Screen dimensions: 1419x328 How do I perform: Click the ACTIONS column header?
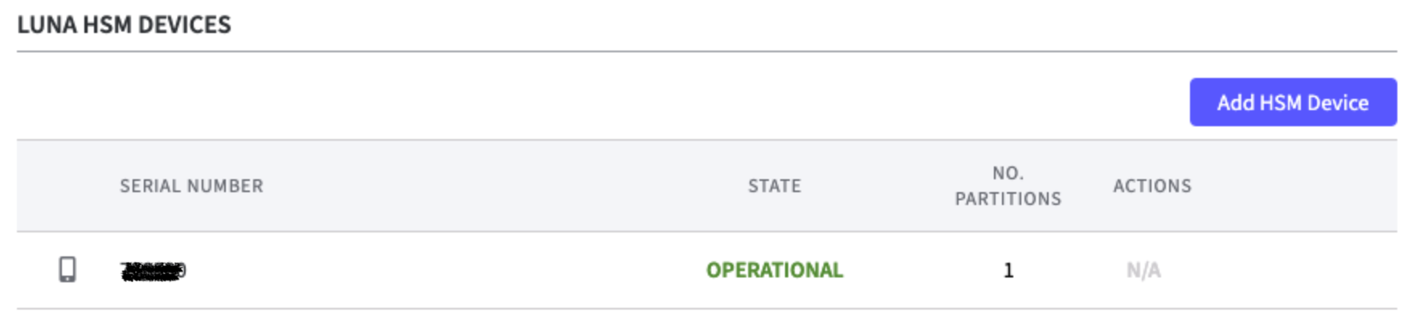(x=1151, y=186)
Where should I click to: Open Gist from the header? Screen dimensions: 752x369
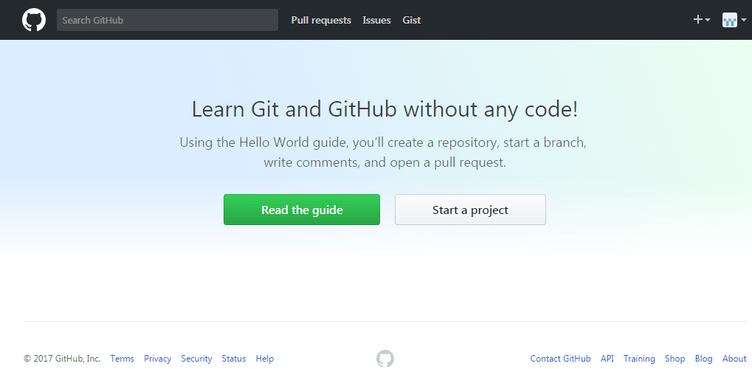[412, 20]
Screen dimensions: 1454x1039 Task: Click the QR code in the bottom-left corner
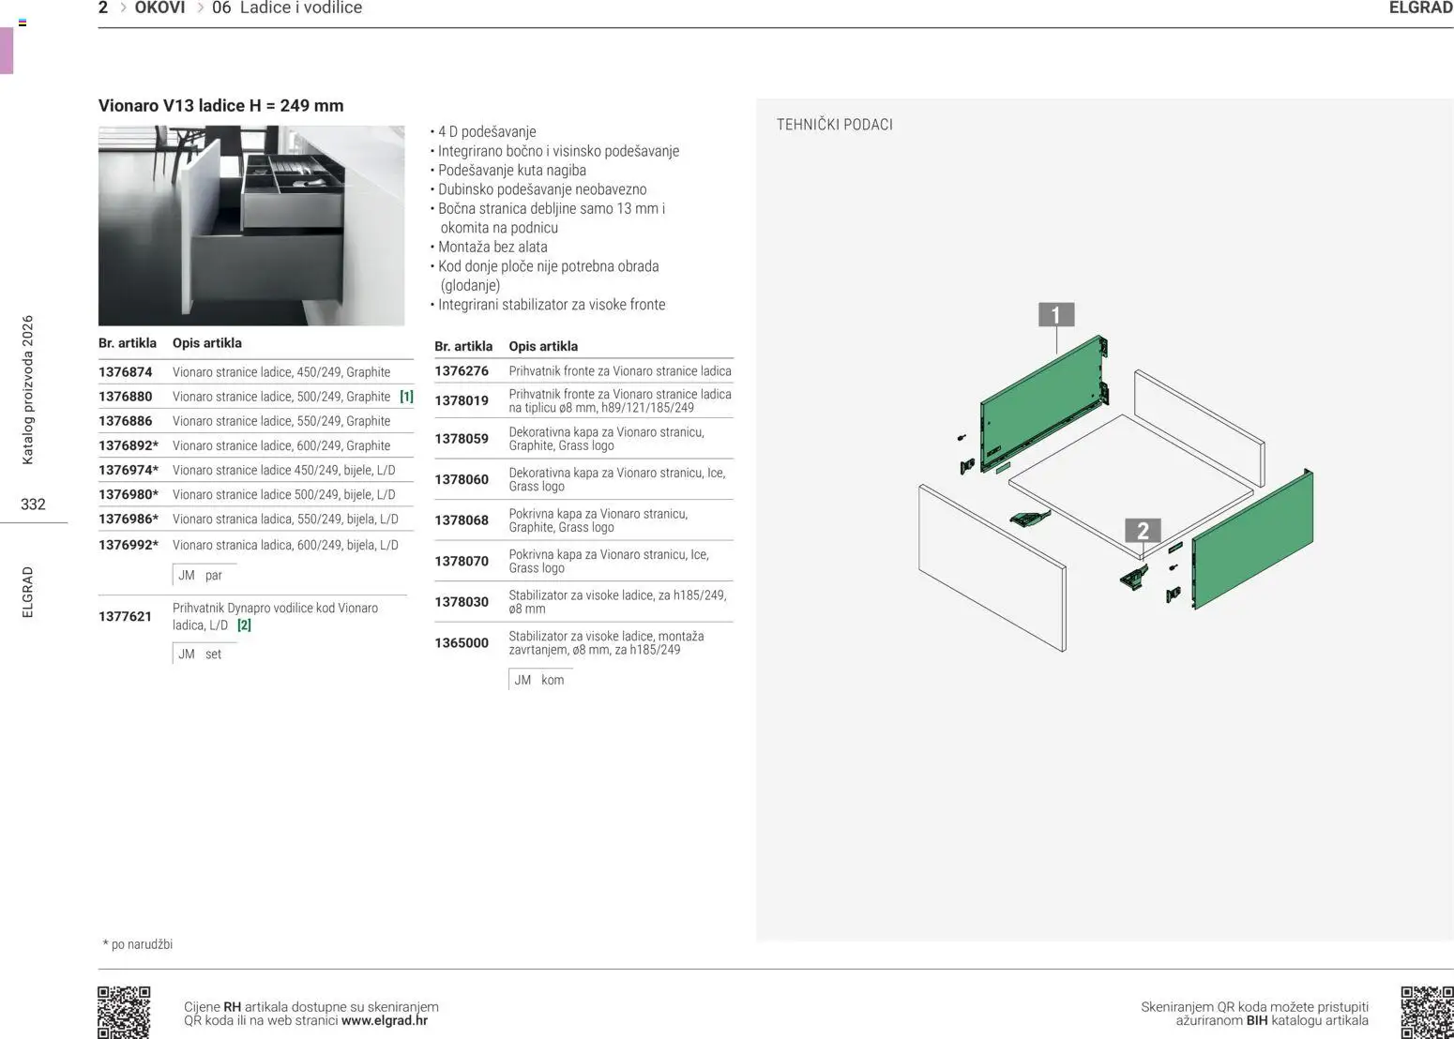[124, 1012]
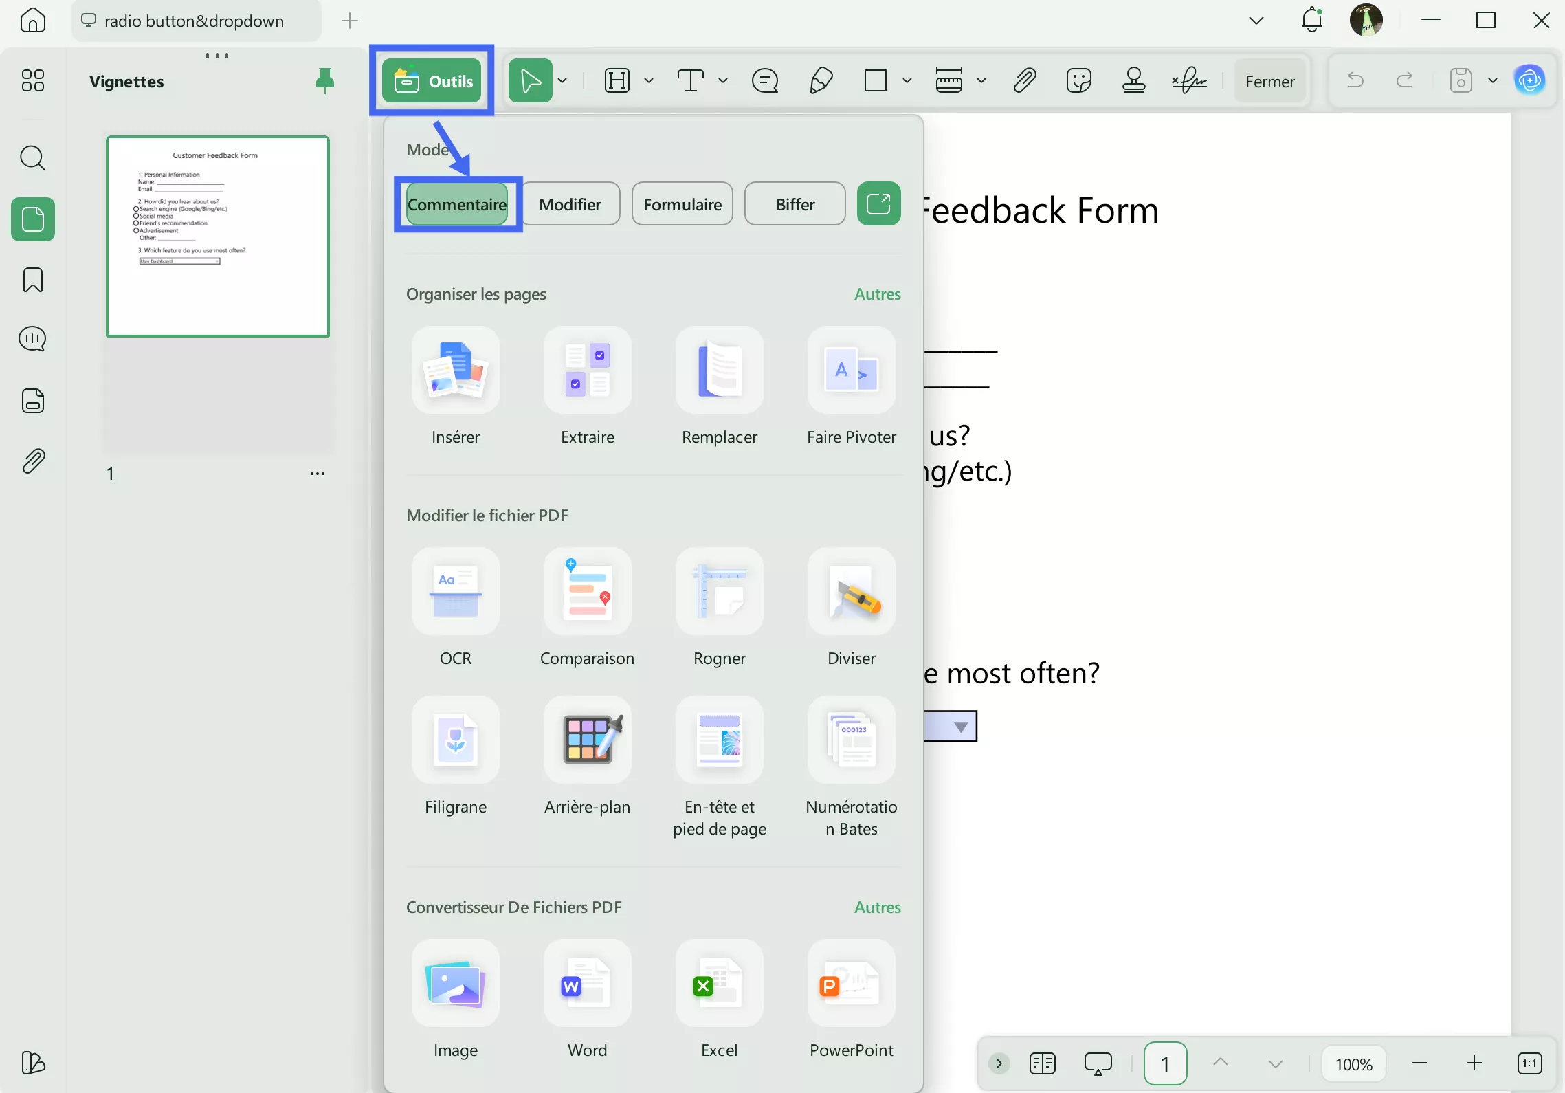
Task: Toggle the pin on Vignettes panel
Action: click(x=324, y=80)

◆ ◆ ◆ ◆

Count how many lines in the rows above contain the word "header", and reply with that number only.

### Written answer
2